What about Iowa? Oklahoma State, maybe? Sure, the Cowboys still have games scheduled against Baylor, TCU and Oklahoma that will probably knock them out of contention…but what if they manage to win two of those three?
And whoever wins the Clemson vs. Florida State game Nov. 7 will surely have a case should both teams remain undefeated otherwise. And how about the undefeated Memphis Tigers? Or what about Toledo, huh? What about Toledo?
Power Five, four-team playoff. Square peg, round hole.
No matter how awesome the CFP is in theory, there will always be at least one undeniably deserving team that gets left out. Teams get to play for the right to compete for the championship rather than relying on some committee to decide who is deserving. But at the end of the day, we are still just relying on some committee to tell us which four teams are most deserving, rather than two, like in the past.
It’s still a flawed system. Maybe that’s for the better, though, because the disarray is awfully entertaining as well.
Last year, I thought it was a travesty that Ohio State was selected over TCU. The Buckeyes had no business being in that playoff, kind of like how they had no business being in the 2003 Fiesta Bowl against Miami. Yeah, about that…
Every year, we will argue that Team A should not have made it into the four-team playoff over Team B. And every year that Team A goes on to win it all, we will conveniently forget about those gripes. And every year Team A gets their butts handed to them, we will harp about how the system isn’t fair.
To eliminate all doubt as to whether each and every one of the deserving programs is getting a fair shake, the playoff would have to expand to at least eight teams. That would mean three playoff games in addition to 12 regular-season games and, in some cases, a conference championship. 16 freaking games. That’s an entire NFL season. There’s no way to justify unpaid student-athletes playing that many games over the course of a semester.

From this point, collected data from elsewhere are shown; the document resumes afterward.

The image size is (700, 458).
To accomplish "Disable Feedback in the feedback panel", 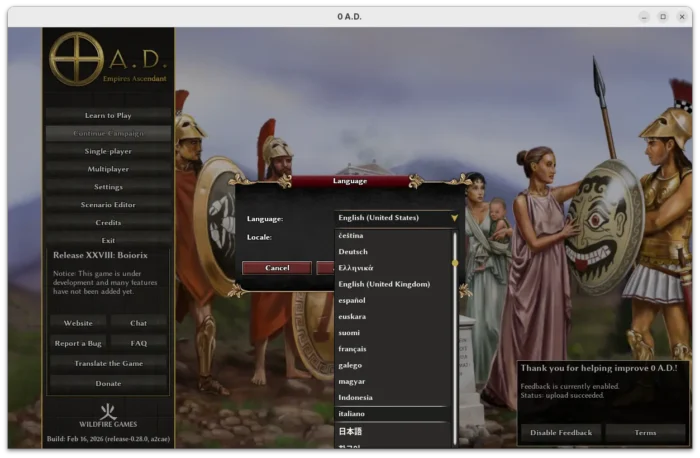I will tap(560, 432).
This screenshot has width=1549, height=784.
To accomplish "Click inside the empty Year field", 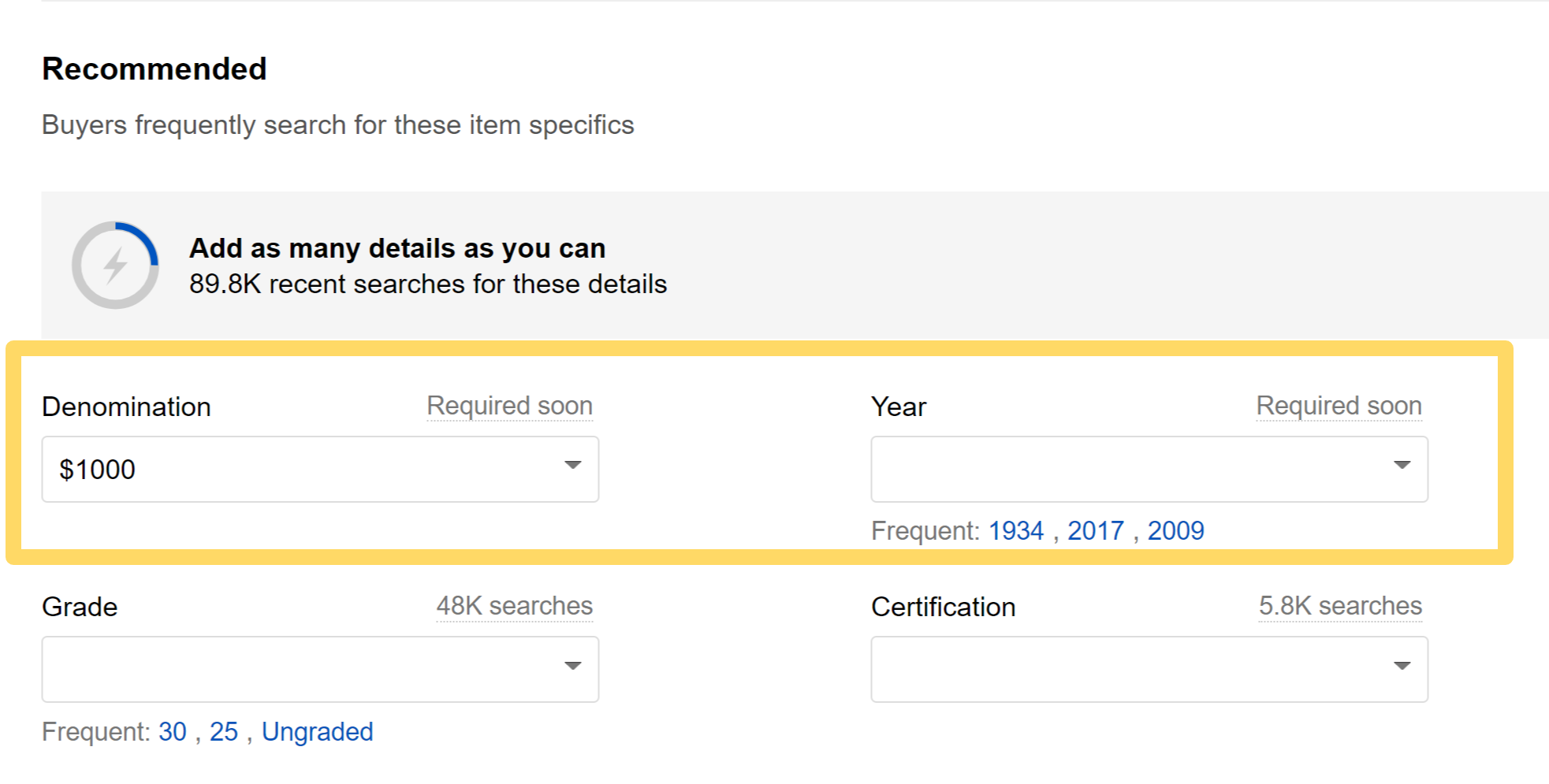I will (x=1149, y=469).
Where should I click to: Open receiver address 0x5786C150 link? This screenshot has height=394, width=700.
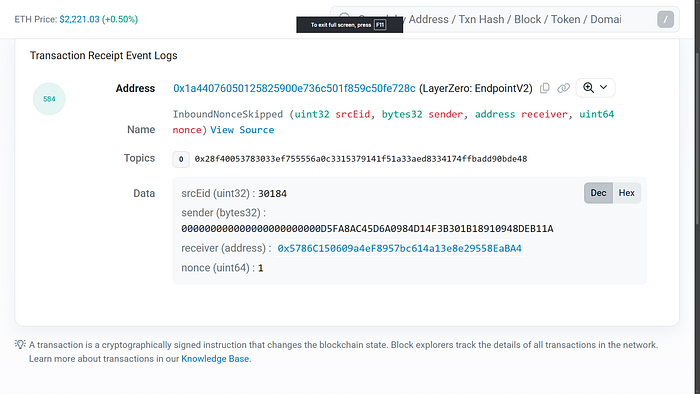coord(400,249)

It’s not fair and it never will be. Let’s accept it and move on. The Ohio State team that barely sneaks in over a TCU won’t win out and erase the doubt every year. Actually, even when they do, they can’t erase all doubt, and that’s sort of the beauty of it. I mean, I still wonder if TCU was the best team in college football last year. But then I remember that I was treated to the magic of Cardale Jones, and that Ohio State’s run was too cool to care about who the best team really was.